What are flavanols and why are they good for you?

Flavanols are a type of phytochemical, which are natural substances found in plants that have various health benefits. Flavanols are especially abundant in apples, pears, berries, grapes, and cocoa. Flavanols have been shown to improve blood flow, lower blood pressure, reduce inflammation, and enhance cognitive function. Flavanols can also act as antioxidants, which protect your cells from damage caused by free radicals.

Why You Shouldn’t Add a Banana to Your Smoothies
Why You Shouldn’t Add a Banana to Your Smoothies

How does a banana affect flavanol absorption?

The researchers wanted to test how different levels of polyphenol oxidase (PPO), an enzyme that causes browning in fruits and vegetables, influence the availability of flavanols in smoothies. PPO is naturally present in many fruits and vegetables, but its activity varies depending on the type and ripeness of the produce. For example, bananas have high PPO activity, while berries have low PPO activity.

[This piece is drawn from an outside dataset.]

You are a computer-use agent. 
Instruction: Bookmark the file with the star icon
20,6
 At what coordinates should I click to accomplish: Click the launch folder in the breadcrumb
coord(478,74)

The researchers had participants drink a smoothie made with banana, which has high PPO activity, and a smoothie made with mixed berries, which have low PPO activity. They also gave them a flavanol capsule as a control. They then measured the levels of flavanols in their blood and urine after consuming the smoothies and the capsule.

They found that the banana smoothie had 84% lower levels of flavanols in the body compared to the control. This means that adding a banana to your smoothie can significantly reduce the amount of flavanols that you absorb from other ingredients. The researchers suggest that this is because PPO oxidizes flavanols, making them less available for absorption.

How to get the most out of your smoothies

The researchers recommend that if you want to get the most health benefits from your smoothies, you should avoid adding ingredients that have high PPO activity, such as bananas. Instead, you should opt for ingredients that have low PPO activity, such as pineapple, oranges, mango, or yogurt. You should also choose fruits that are rich in flavanols, such as berries, apples, pears, grapes, or cocoa.

The Academy of Nutrition and Dietetics advises people to consume 400 to 600 milligrams of flavanols daily for cardiometabolic health. To achieve this goal, you can try some of these delicious smoothie recipes:

  • Berry Blast: Blend 1 cup of mixed berries (such as blueberries, raspberries, strawberries, or blackberries), 1/2 cup of plain yogurt, 1/4 cup of milk or plant-based milk, and 1 teaspoon of honey.
  • Apple Pie: Blend 1 apple (cored and chopped), 1/2 cup of plain yogurt, 1/4 cup of milk or plant-based milk, 1/4 teaspoon of cinnamon, and a pinch of nutmeg.
  • Chocolate Dream: Blend 1 banana (peeled and sliced), 1/4 cup of unsweetened cocoa powder, 1/4 cup of milk or plant-based milk, and 1 tablespoon of peanut butter.

Smoothies are a great way to enjoy the flavors and benefits of fruits and vegetables. But remember to choose your ingredients wisely and avoid adding bananas if you want to maximize the flavanol content of your smoothies.